Fuentes: Bloomberg, FactSet, a 3 de enero de 2019. El índice Bloomberg Barclays U.S. Aggregate Corporate mide el mercado de renta fija corporativa estadounidense. El índice Standard & Poor’s 500 Stock mide el mercado global de renta variable estadou-nidense. El diferencial ajustado a la opción (OAS) mide el diferencial entre un valor de renta fija y la tasa de rentabilidad libre de riesgo, que se ajusta para tener en cuenta una opción «embedded». El ratio previsto (a 12 meses vista) precio/beneficios es el cociente entre el precio actual de una acción y los beneficios estimados en los próximos 12 meses. En el Día de Colón y el Día de los Veteranos, fechas no hábiles en el mercado de deuda, se han utilizado niveles de cierre OAS de la sesión bursátil anterior.

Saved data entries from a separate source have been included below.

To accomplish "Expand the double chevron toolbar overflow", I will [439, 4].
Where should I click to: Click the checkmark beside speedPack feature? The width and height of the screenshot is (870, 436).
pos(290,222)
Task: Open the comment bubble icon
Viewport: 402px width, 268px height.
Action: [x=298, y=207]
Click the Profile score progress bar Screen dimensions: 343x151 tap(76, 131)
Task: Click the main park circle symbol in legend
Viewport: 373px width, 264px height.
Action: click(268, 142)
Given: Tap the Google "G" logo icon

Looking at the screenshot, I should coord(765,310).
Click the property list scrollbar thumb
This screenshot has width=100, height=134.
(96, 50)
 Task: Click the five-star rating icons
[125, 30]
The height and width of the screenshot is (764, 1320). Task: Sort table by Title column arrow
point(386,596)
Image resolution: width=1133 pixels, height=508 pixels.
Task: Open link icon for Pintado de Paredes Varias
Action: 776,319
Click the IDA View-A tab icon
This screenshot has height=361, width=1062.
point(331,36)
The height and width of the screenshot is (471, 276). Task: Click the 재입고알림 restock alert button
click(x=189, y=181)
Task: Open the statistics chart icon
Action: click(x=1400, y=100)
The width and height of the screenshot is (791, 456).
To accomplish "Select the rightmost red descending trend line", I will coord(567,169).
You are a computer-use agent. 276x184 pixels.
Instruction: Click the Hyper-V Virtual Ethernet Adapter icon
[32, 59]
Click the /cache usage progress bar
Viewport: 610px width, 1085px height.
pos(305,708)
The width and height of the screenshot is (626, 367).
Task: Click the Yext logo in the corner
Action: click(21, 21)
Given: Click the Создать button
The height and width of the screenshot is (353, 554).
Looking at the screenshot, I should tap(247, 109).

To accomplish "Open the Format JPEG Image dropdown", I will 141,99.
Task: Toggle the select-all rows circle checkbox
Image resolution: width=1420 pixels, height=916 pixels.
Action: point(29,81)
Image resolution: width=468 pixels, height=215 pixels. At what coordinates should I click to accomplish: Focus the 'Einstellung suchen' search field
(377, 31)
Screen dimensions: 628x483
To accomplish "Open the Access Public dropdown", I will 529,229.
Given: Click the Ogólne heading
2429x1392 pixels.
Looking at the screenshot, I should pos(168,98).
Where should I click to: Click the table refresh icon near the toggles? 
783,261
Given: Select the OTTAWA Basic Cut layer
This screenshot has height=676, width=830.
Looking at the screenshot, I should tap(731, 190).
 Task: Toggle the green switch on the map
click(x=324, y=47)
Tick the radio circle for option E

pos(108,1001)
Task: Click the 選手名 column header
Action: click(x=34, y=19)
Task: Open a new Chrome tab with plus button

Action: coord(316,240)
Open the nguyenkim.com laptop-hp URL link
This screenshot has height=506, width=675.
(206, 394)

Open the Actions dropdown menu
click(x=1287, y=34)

Dentro de nuestra plataforma de análisis global, preocupa la complacencia del mercado en relación con la sostenibilidad de los márgenes y el apalancamiento financiero. Al término de la crisis financiera mundial, las empresas recurrieron a la emisión de deuda para sustentar su flujo de caja libre en previsión de una mejora de las ventas y un abaratamiento de los insumos. En general, ninguna de las dos cosas cumplió con las expectativas. Aunque el apalancamiento actual es manejable aplicando el tradicional criterio de la cobertura de los intereses, podría dejar de serlo si los costes de producción aumentan mientras los ingresos crecen menos de lo esperado o el apetito por el riesgo corporativo entre los inversores desciende, o ambas cosas a la vez. Las empresas más capacitadas para gestionar este entorno operativo más complicado serán aquellas cuyos productos o servicios sean difíciles de replicar. Las empresas que se diferencien de sus competidores, y sean capaces de repercutir en el precio el aumento de sus costes — ya sea provenientes de aranceles, salarios u otros factores— despuntarán frente al resto del mercado, que podría verse obligado a asumir un perfil de márgenes más bajo. Esta propuesta de valor de difícil réplica convierte a estas empresas en menos dependientes de la marcha de economía para generar sus ingresos. También las hace menos dependientes del mercado de deuda. Las franquicias de elevada calidad con flujos de caja libre superiores a la media y sostenibles deberían disfrutar de una prima de valoración respecto al conjunto del mercado, mientras que aquellas con costes de producción más altos que sean incapaces de repercutir dichos costes probablemente cotizarán con descuento.